Records from a dataset:
- Opening Delimiter -

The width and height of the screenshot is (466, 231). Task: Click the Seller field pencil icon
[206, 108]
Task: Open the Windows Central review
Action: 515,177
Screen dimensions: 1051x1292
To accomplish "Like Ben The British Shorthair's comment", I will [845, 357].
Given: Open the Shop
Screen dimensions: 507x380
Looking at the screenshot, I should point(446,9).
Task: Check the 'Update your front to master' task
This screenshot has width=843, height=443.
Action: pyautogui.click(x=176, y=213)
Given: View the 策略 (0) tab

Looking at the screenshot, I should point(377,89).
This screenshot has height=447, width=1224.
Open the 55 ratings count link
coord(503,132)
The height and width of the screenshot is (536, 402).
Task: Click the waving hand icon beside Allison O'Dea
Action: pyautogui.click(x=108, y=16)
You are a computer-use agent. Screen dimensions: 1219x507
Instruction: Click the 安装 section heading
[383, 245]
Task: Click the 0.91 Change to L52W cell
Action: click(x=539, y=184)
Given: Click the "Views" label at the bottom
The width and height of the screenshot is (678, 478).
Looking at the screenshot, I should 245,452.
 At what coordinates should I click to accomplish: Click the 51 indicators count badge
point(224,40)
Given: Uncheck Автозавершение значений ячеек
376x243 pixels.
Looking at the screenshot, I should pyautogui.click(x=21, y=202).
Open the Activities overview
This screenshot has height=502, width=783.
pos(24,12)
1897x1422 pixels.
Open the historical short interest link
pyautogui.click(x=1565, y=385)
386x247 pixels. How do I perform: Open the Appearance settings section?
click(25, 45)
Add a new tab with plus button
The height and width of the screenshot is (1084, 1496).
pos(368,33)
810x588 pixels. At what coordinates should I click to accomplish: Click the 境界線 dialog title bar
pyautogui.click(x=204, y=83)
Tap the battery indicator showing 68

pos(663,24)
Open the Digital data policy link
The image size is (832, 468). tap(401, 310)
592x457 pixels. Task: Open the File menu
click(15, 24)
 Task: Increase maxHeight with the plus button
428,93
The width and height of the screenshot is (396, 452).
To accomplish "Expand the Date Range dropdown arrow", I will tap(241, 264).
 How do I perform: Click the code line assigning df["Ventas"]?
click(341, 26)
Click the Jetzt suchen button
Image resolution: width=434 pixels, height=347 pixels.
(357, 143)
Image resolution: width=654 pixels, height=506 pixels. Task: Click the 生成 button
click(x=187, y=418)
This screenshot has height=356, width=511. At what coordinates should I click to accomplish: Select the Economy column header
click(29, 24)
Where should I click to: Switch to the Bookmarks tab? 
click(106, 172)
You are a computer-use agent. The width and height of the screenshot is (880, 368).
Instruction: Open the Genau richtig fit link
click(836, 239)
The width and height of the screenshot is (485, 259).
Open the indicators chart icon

- Closing Delimiter -

Repeat every line of the data precisely.

ANSWER BOX:
The width and height of the screenshot is (466, 231). Task: Click the Seller field pencil icon
[206, 108]
Task: Open the Windows Central review
Action: 515,177
Screen dimensions: 1051x1292
To accomplish "Like Ben The British Shorthair's comment", I will [845, 357].
Given: Open the Shop
Screen dimensions: 507x380
Looking at the screenshot, I should point(446,9).
Task: Check the 'Update your front to master' task
This screenshot has width=843, height=443.
Action: pyautogui.click(x=176, y=213)
Given: View the 策略 (0) tab

Looking at the screenshot, I should point(377,89).
This screenshot has height=447, width=1224.
Open the 55 ratings count link
coord(503,132)
The height and width of the screenshot is (536, 402).
Task: Click the waving hand icon beside Allison O'Dea
Action: pyautogui.click(x=108, y=16)
You are a computer-use agent. Screen dimensions: 1219x507
Instruction: Click the 安装 section heading
[383, 245]
Task: Click the 0.91 Change to L52W cell
Action: click(x=539, y=184)
Given: Click the "Views" label at the bottom
The width and height of the screenshot is (678, 478).
Looking at the screenshot, I should 245,452.
 At what coordinates should I click to accomplish: Click the 51 indicators count badge
point(224,40)
Given: Uncheck Автозавершение значений ячеек
376x243 pixels.
Looking at the screenshot, I should pyautogui.click(x=21, y=202).
Open the Activities overview
This screenshot has height=502, width=783.
pos(24,12)
1897x1422 pixels.
Open the historical short interest link
pyautogui.click(x=1565, y=385)
386x247 pixels. How do I perform: Open the Appearance settings section?
click(25, 45)
Add a new tab with plus button
The height and width of the screenshot is (1084, 1496).
pos(368,33)
810x588 pixels. At what coordinates should I click to accomplish: Click the 境界線 dialog title bar
pyautogui.click(x=204, y=83)
Tap the battery indicator showing 68

pos(663,24)
Open the Digital data policy link
The image size is (832, 468). tap(401, 310)
592x457 pixels. Task: Open the File menu
click(15, 24)
 Task: Increase maxHeight with the plus button
428,93
The width and height of the screenshot is (396, 452).
To accomplish "Expand the Date Range dropdown arrow", I will tap(241, 264).
 How do I perform: Click the code line assigning df["Ventas"]?
click(341, 26)
Click the Jetzt suchen button
Image resolution: width=434 pixels, height=347 pixels.
(357, 143)
Image resolution: width=654 pixels, height=506 pixels. Task: Click the 生成 button
click(x=187, y=418)
This screenshot has height=356, width=511. At what coordinates should I click to accomplish: Select the Economy column header
click(29, 24)
Where should I click to: Switch to the Bookmarks tab? 
click(106, 172)
You are a computer-use agent. The width and height of the screenshot is (880, 368).
Instruction: Open the Genau richtig fit link
click(836, 239)
The width and height of the screenshot is (485, 259).
Open the indicators chart icon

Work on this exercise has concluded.